O possível aumento do combustível (especula-se um índice na faixa de 18% a 21%) que deve ser anunciado nos próximos dias pelo governo federal já revolta os consumidores, que planejam cortes radicais no consumo. ‘‘Vou passar a andar mais a p钒, diz ontem a dona-de-casa Leila de Oliveira. Ela já deixou de levar os filhos à escola de carro há cerca de três meses para cortar gastos. ‘‘Foi um choque. Moro em Warta e trago meus filhos para estudar em Londrina. Percorro 80 quilômetros diariamente’’, afirma, também indignada, a dona-de-casa Francesca Morelio.
O office boy Rodrigo Teixeira comprou uma moto há dois meses para não ter que usar tanto seu carro. ‘‘A partir de agora, uso o carro apenas para fugir da chuva’’, disse ele, reclamando de se considerar roubado pelo governo com este novo aumento. ‘‘Com o valor de um litro de gasolina dá para comprar três litros de leite’’.
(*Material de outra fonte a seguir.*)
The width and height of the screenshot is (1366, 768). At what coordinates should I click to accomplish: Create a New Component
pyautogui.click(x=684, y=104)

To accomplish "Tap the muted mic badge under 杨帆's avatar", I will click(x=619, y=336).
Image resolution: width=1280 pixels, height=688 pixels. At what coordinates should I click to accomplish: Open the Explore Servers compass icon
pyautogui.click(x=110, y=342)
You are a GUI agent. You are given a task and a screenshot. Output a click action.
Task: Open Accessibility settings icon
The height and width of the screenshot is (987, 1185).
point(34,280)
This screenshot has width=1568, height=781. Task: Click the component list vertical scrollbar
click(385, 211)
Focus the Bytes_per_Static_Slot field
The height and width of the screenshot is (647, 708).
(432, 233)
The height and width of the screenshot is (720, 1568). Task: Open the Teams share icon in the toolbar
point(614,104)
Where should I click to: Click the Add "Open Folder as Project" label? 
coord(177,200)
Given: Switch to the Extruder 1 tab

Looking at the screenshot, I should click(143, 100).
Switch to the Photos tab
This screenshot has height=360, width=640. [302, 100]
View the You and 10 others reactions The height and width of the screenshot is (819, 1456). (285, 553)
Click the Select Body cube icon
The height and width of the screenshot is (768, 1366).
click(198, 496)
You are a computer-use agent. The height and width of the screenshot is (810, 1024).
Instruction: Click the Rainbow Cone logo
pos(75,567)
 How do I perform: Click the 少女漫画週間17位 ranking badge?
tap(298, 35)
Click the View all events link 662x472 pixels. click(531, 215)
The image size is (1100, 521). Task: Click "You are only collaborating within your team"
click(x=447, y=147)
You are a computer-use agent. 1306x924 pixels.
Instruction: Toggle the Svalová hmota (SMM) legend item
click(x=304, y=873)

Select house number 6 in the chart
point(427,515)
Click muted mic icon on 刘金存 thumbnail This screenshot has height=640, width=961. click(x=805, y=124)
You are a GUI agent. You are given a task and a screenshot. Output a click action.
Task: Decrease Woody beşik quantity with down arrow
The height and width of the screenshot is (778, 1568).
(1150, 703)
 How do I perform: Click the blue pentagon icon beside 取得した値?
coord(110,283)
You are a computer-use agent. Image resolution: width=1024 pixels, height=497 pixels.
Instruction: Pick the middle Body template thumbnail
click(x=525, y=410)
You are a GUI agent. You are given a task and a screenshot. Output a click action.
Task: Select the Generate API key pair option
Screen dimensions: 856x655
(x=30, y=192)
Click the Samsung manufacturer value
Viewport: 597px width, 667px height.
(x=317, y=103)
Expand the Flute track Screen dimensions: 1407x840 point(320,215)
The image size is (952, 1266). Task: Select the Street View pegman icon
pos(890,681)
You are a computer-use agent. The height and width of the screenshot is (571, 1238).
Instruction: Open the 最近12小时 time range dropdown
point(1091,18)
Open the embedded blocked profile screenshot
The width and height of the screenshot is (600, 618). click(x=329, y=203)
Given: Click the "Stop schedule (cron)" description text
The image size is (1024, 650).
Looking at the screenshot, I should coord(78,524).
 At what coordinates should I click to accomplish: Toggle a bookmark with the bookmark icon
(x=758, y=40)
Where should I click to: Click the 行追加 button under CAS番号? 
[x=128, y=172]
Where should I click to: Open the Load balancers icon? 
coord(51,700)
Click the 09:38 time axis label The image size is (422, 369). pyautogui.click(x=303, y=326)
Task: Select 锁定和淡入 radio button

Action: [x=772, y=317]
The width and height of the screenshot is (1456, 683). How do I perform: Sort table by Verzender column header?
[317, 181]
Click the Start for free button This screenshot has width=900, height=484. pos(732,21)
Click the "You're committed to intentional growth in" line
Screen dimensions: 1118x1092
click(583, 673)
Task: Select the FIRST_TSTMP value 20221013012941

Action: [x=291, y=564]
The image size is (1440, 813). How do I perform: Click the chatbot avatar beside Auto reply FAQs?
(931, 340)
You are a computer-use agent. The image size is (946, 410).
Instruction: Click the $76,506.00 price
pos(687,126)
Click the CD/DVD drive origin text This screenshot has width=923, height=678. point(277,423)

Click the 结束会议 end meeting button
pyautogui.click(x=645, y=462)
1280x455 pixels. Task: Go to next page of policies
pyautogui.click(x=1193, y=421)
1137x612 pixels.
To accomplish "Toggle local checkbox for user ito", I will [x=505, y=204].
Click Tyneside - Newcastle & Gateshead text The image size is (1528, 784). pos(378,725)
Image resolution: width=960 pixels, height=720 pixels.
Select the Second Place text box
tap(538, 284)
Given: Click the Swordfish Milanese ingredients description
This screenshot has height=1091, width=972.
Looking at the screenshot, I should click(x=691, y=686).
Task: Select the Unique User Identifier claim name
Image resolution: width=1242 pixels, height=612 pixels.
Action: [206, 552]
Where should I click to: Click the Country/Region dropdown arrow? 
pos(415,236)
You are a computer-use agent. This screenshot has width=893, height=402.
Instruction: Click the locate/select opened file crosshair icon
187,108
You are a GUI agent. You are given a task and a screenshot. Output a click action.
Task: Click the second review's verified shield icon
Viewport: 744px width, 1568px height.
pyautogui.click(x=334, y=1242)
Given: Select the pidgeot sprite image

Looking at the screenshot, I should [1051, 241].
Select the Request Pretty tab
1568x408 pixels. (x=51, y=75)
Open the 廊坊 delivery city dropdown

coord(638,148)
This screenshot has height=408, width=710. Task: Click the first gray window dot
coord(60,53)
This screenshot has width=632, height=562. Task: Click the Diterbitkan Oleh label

A bicicleta sempre foi utilizada como uma alternativa de economia pelo mecânico José Lázaro, de Sertanópolis. O corretor de imóveis Lúcio Costa contabiliza o aumento como prejuízo certo. ‘‘Para mostrar as casas tenho que circular pela cidade inteira. Se não levar os clientes, não consigo vender’’, diz, acrescentando que consome 200 litros por mês.
O comerciante Marcio Cesar também não vê saída para fugir da alta dos combustíveis. ‘‘Moro em Cambé e venho a Londrina três vezes por semana. Gasto R$ 160 por mês de gasolina mas não posso repassar o aumento para os preços das mercadorias’’.
O diretor do Sindicombustíveis em Londrina, Valter Sasso, diz que não acredita em um aumento superior a 15% – o índice e data do aumento não foram confirmados pelo governo. Ele lembra que o preço do barril recuou e o dólar comercial está estabilizado em R$ 1,80. Somado a este índice, porém, deve ser computada a alta decorrente do fim da guerra das liminares do PIS/Cofins, segundo ele. ‘‘Até amanhã, os postos devem aumentar o preço da gasolina em R$ 0,10 por causa do imposto. Hoje, o preço do litro da gasolina varia de R$ 1,25 a R$ 1,35 em Londrina’’, diz.